Entries on locating words and elements:
★ ★ ★ ★ ★ ★ ★

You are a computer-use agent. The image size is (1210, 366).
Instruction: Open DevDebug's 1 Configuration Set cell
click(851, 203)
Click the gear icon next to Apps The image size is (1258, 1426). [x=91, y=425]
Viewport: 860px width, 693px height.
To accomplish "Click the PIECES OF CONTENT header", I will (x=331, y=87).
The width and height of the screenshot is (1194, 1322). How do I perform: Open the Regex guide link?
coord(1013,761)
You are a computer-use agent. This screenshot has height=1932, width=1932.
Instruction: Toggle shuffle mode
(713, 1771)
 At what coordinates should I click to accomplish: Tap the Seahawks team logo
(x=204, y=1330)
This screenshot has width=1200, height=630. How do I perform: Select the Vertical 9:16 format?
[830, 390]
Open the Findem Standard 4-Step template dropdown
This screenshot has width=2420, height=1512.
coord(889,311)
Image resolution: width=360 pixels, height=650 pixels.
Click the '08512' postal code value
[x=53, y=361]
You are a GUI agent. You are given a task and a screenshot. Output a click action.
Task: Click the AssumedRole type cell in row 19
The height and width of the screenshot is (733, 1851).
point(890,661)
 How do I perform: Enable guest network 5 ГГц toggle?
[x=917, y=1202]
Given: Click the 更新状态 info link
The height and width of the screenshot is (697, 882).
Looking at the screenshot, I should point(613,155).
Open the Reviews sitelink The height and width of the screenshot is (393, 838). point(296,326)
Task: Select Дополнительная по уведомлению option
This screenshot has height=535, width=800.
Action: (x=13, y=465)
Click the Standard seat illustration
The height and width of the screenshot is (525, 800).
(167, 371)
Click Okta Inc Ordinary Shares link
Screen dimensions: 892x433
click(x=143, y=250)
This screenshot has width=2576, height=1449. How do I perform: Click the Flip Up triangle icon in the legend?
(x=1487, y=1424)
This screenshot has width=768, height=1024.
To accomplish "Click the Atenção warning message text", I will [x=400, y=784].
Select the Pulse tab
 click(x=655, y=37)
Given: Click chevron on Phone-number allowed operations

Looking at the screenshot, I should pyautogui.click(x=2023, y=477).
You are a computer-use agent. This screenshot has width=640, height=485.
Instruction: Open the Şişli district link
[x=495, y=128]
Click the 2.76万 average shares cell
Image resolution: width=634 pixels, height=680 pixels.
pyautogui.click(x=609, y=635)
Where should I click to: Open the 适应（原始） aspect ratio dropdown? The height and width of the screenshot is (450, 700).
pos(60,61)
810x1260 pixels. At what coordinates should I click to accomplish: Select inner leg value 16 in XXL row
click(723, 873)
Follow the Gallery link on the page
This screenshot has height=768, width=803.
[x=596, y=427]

★ ★ ★ ★ ★ ★ ★

* Task prompt
Reproduce the lines verbatim, beginning at the line that contains "Click the Standard seat illustration" and continuing through the final line of the entries.

* Result for this task
Click the Standard seat illustration
The height and width of the screenshot is (525, 800).
(167, 371)
Click Okta Inc Ordinary Shares link
Screen dimensions: 892x433
click(x=143, y=250)
This screenshot has width=2576, height=1449. How do I perform: Click the Flip Up triangle icon in the legend?
(x=1487, y=1424)
This screenshot has width=768, height=1024.
To accomplish "Click the Atenção warning message text", I will [x=400, y=784].
Select the Pulse tab
 click(x=655, y=37)
Given: Click chevron on Phone-number allowed operations

Looking at the screenshot, I should pyautogui.click(x=2023, y=477).
You are a computer-use agent. This screenshot has width=640, height=485.
Instruction: Open the Şişli district link
[x=495, y=128]
Click the 2.76万 average shares cell
Image resolution: width=634 pixels, height=680 pixels.
pyautogui.click(x=609, y=635)
Where should I click to: Open the 适应（原始） aspect ratio dropdown? The height and width of the screenshot is (450, 700).
pos(60,61)
810x1260 pixels. At what coordinates should I click to accomplish: Select inner leg value 16 in XXL row
click(723, 873)
Follow the Gallery link on the page
This screenshot has height=768, width=803.
[x=596, y=427]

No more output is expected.